INPUT RECORDS Start Marker
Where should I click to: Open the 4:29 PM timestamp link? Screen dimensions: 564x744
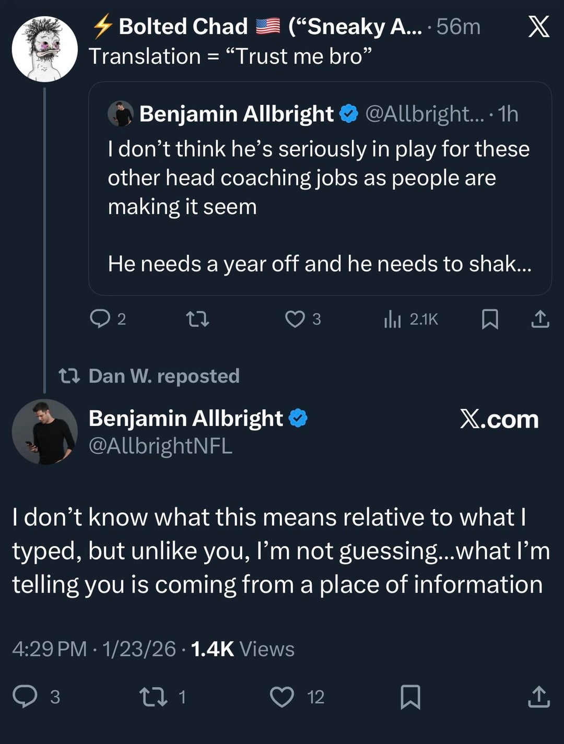49,649
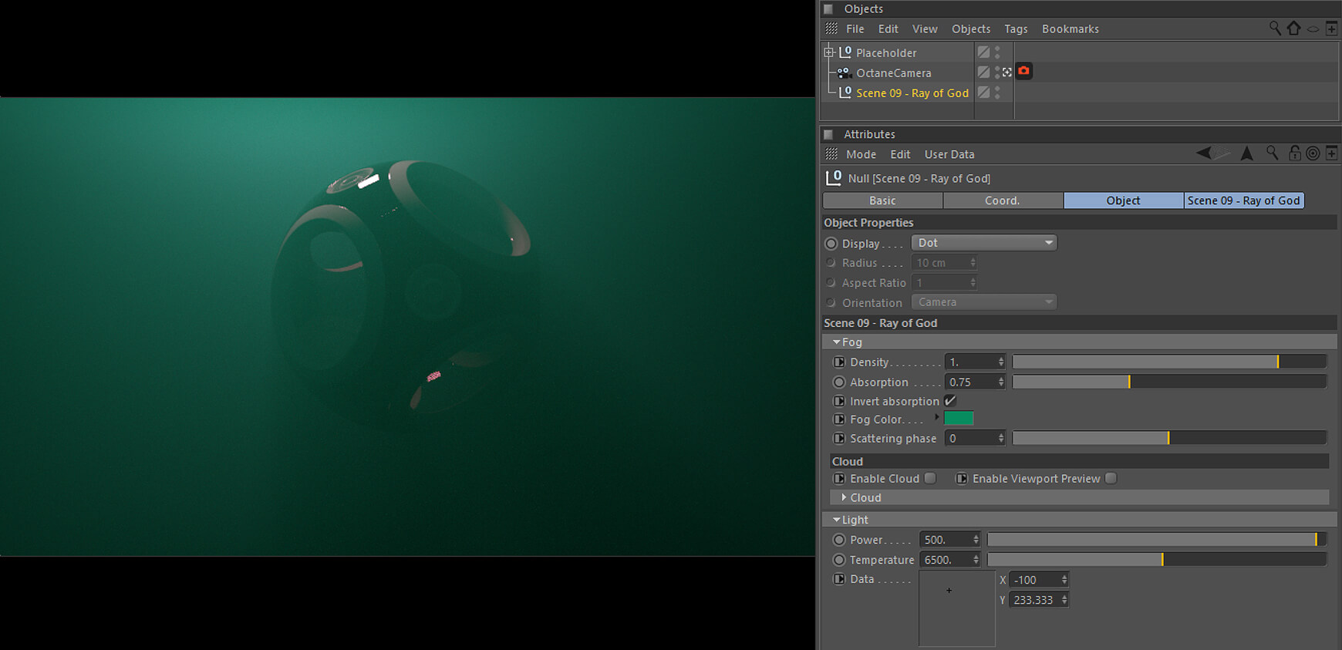Expand the Placeholder object tree
Viewport: 1342px width, 650px height.
tap(829, 52)
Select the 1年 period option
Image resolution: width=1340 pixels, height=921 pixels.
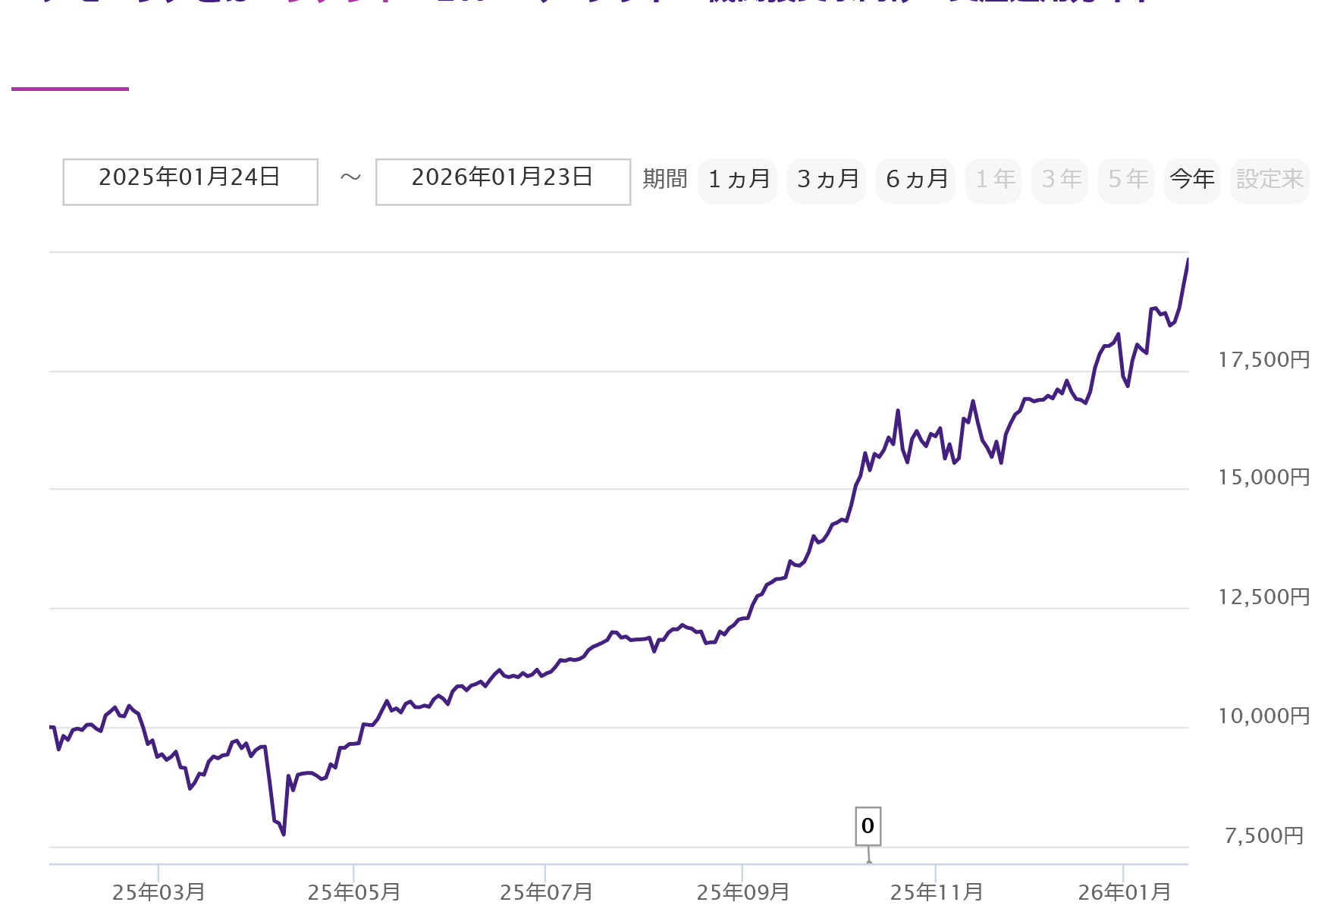pos(993,180)
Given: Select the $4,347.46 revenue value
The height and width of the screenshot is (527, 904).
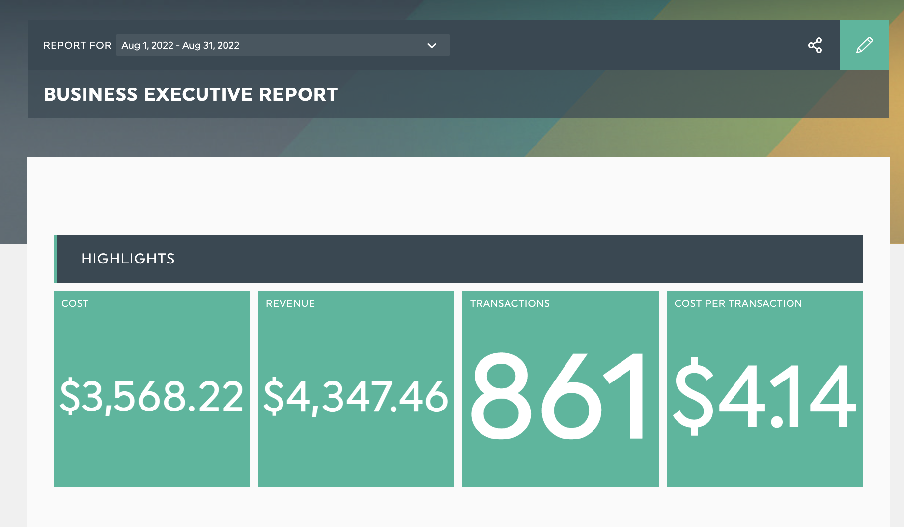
INPUT RECORDS End Marker
** EXERCISE INSTRUCTIONS **
Only the pictures may be dropped; print every record exactly as given.

** OUTPUT OF THE TASK **
Where should I click to: Open the 4:29 PM timestamp link? Screen dimensions: 564x744
49,649
Expand the Placeholder object tree
Viewport: 1342px width, 650px height.
tap(829, 52)
Select the 1年 period option
Image resolution: width=1340 pixels, height=921 pixels.
pos(993,180)
Given: Select the $4,347.46 revenue value
The height and width of the screenshot is (527, 904).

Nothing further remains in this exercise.